2. Further experiments. Allow us to re-emphasize that the goal of this work was to provide a tool that can help us to better understand specific, previously observed phenomena in deep learning. Therefore, in our experimental evaluation we primarily revisit the exact well-known, canonical experimental settings in which the studied phenomena have been observed in previous work (e.g. grokking, double descent, LMC). We have rigorously pursued this approach by reproducing key experiments from several works (e.g. [BHMM19, LMT22, KBGP24, FDP+20]) and integrating aspects of the telescoping model to better understand their findings.

Where specific additional experiments were requested we have provided them in the attached pdf. In particular, the pdf includes:

  • Empirical verification of some of the theoretical predictions made in Sec 3.1 on the opposing effects of weight decay and momentum on model predictions using real networks obtained through standard training.
  • Additional experiments on grokking in a parity prediction task with varying number of spurious features, further demonstrating that the behaviour of effective parameters indeed predicts grokking behaviour.
  • A double descent experiment on a third dataset, the MNIST-1D dataset (Greydanus & Kobak, (ICML2024). ``Scaling Down Deep Learning with MNIST-1D.'') which was proposed recently as a sandbox for investigating empirical deep learning phenomena and was also used to demonstrate deep double descent in the textbook [Pri23].
最终决定

This paper introduces an analytics tool that consist of a sequence of first-order approximations with a telescoping sum to aid the understanding of various deep learning phenomena, as well as the explanation of several empirical observations.

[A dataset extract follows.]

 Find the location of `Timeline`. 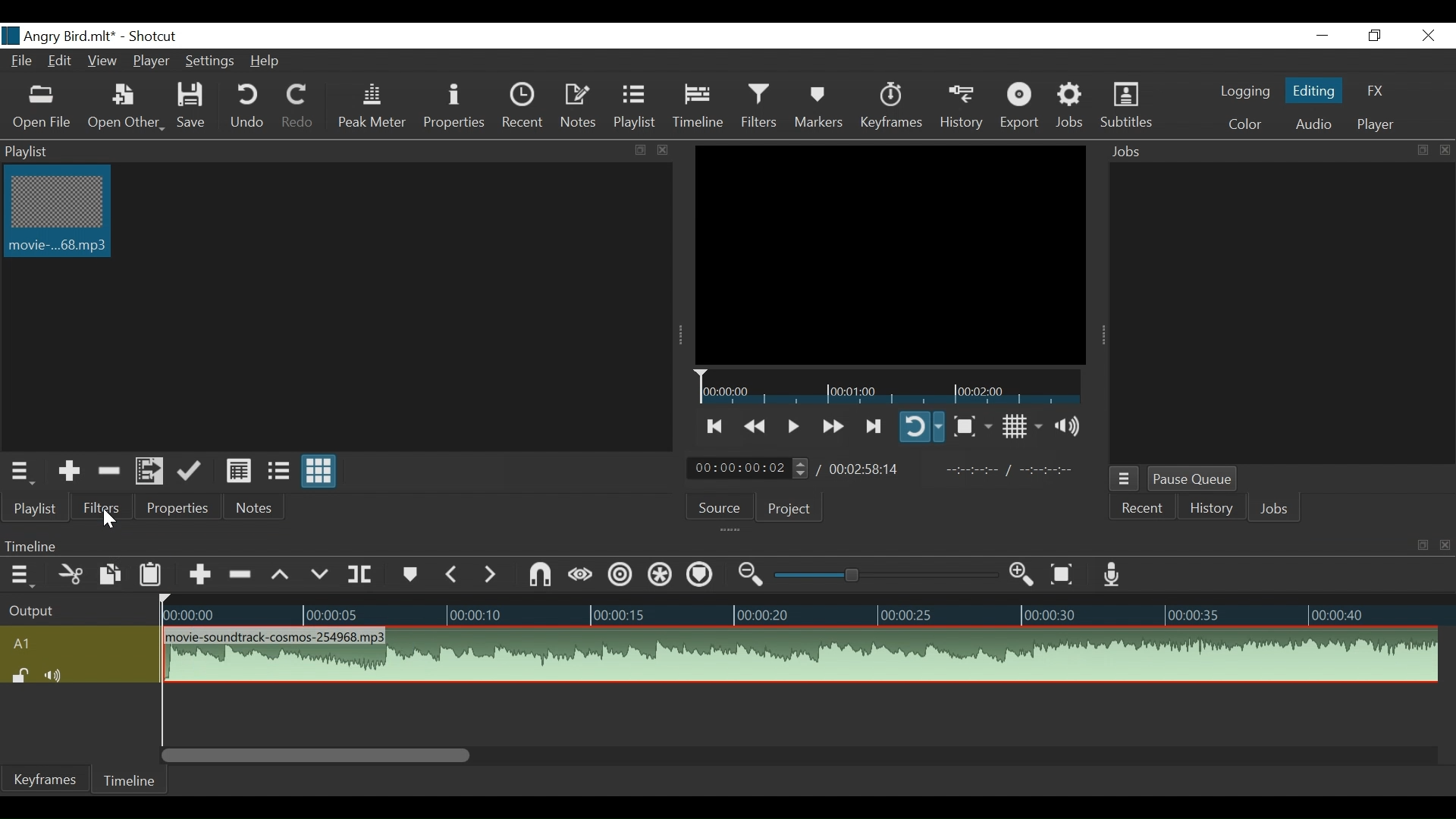

Timeline is located at coordinates (882, 385).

Most reviewers think the method is technically sound, the presentation is fair (while improvement on the readability can further enhance its quality), and the insights presented are of decent significance.

While there is some concern on the limited scope on insights, in that more insights than what’s already included in this paper will certainly boost the paper’s strength linearly, most think that the breadth of the insight coverage is significant enough. There is also one remaining concern on the LMC front, which questions the lazy regime hypothesis. While a proxy model would certainly exhibit some performance gap, the insights gleaned from it (and explanations derived) can still contribute positively to one’s understanding of the original model. The only reviewer that recommended against accepting seems to fixate on 1 case study only and shows low confidence on the other 2.

Therefore I choose to side with the majority of reviewers and recommend accepting.